#### DIRECTIONS FOR THIS TASK:
Collect from the data below each line with "menu".

#### DATA EXTRACTS:
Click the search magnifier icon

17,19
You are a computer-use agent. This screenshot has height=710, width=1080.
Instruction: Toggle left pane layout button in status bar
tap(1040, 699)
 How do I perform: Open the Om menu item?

--

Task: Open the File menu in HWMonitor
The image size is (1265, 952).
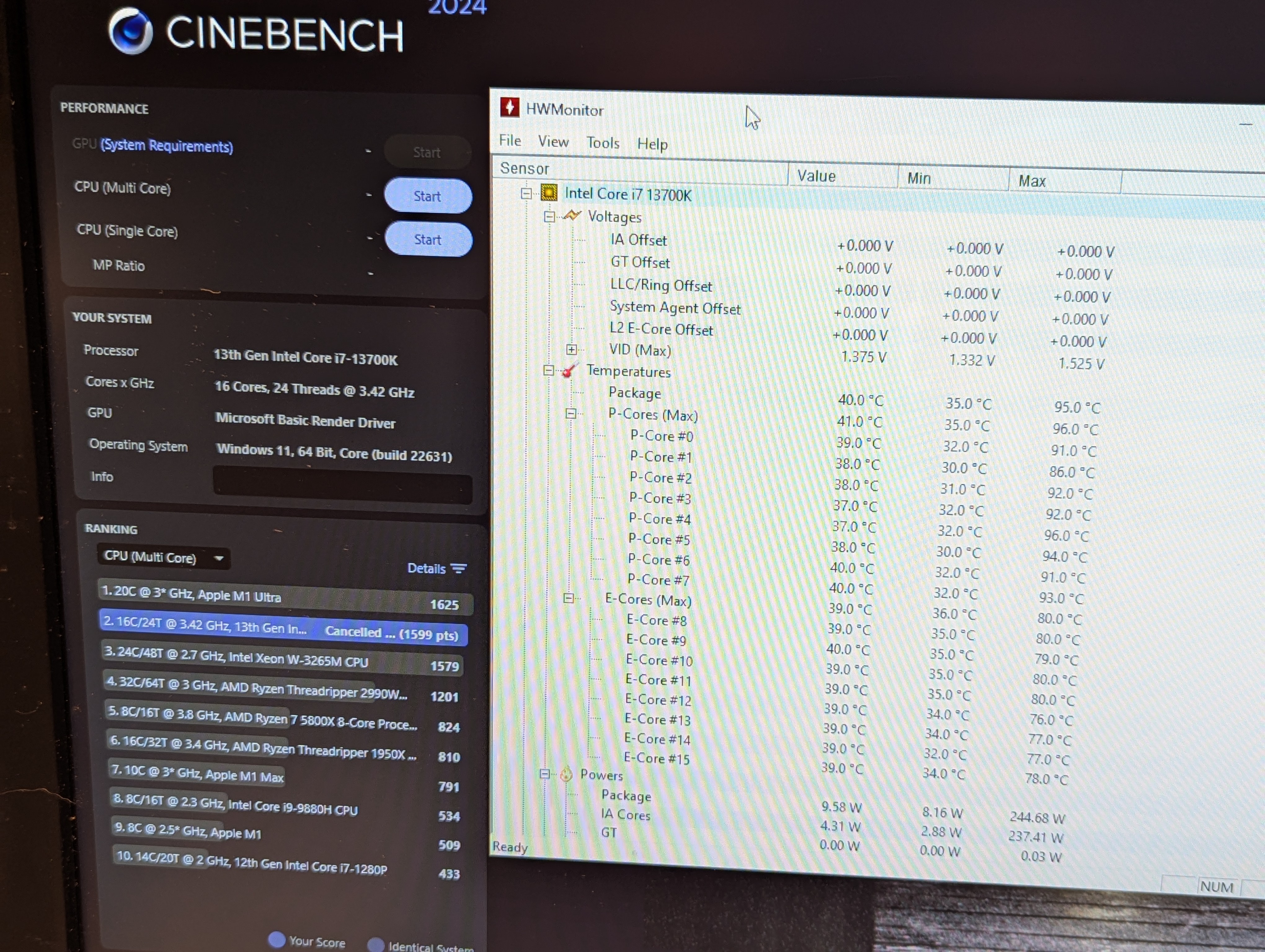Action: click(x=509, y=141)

* * *

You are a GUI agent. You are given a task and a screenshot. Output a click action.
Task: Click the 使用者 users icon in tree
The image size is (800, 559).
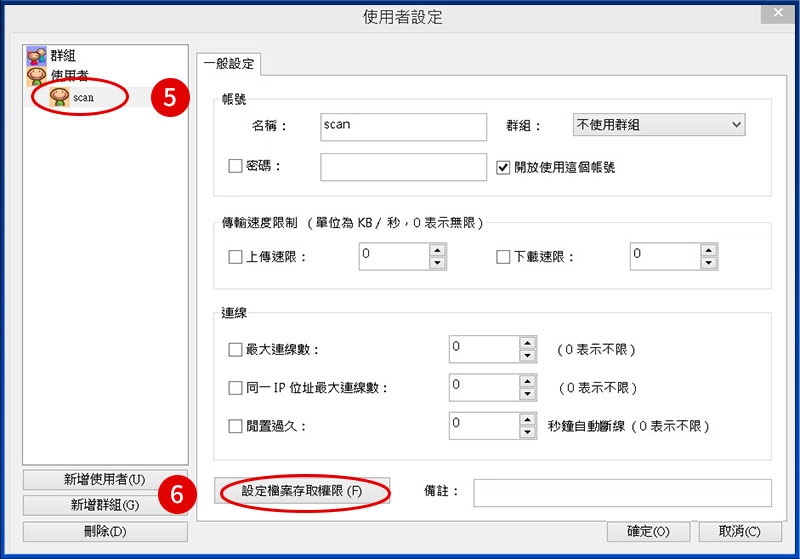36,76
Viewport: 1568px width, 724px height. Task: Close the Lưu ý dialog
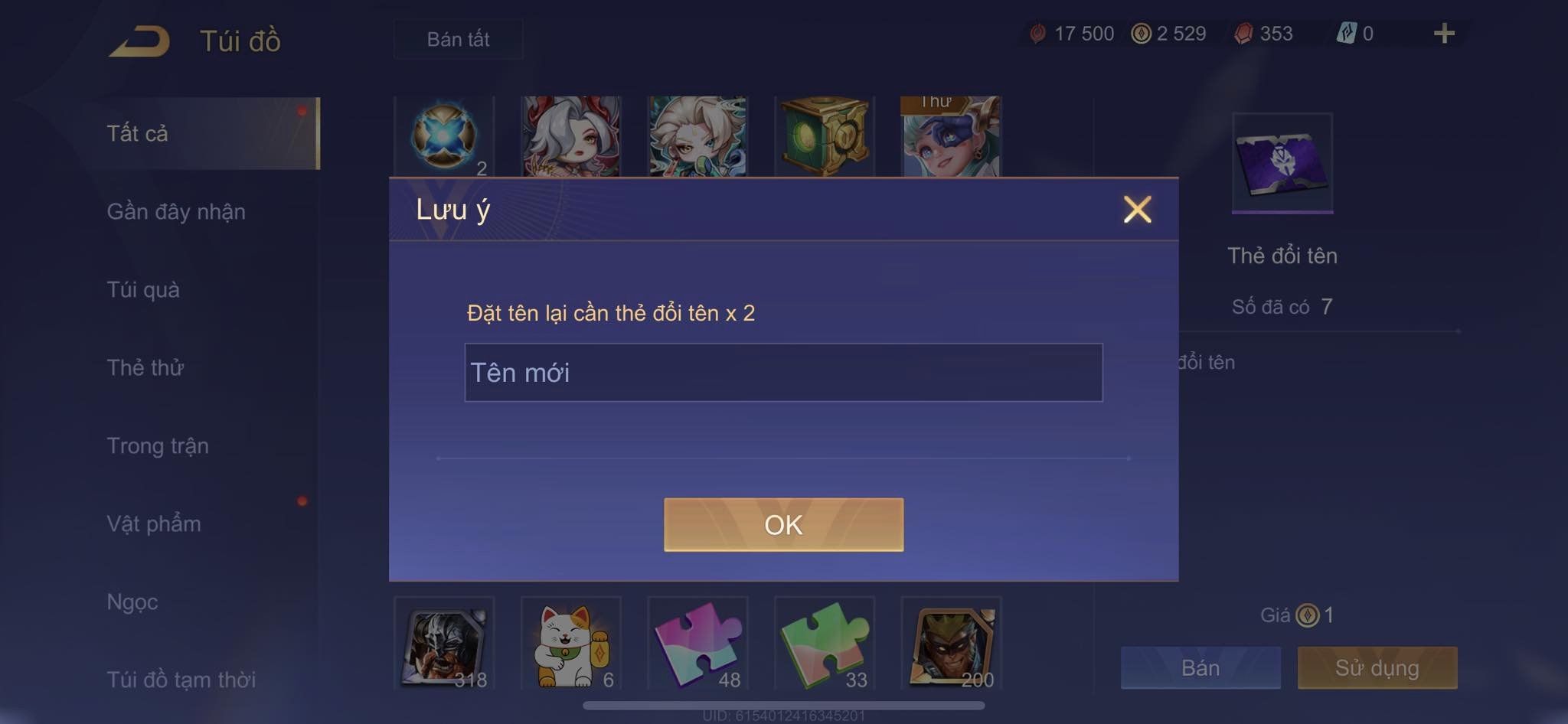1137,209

#### ANSWER SPACE:
 How do I perform: Open the Om menu item?
Task: Open the File menu in HWMonitor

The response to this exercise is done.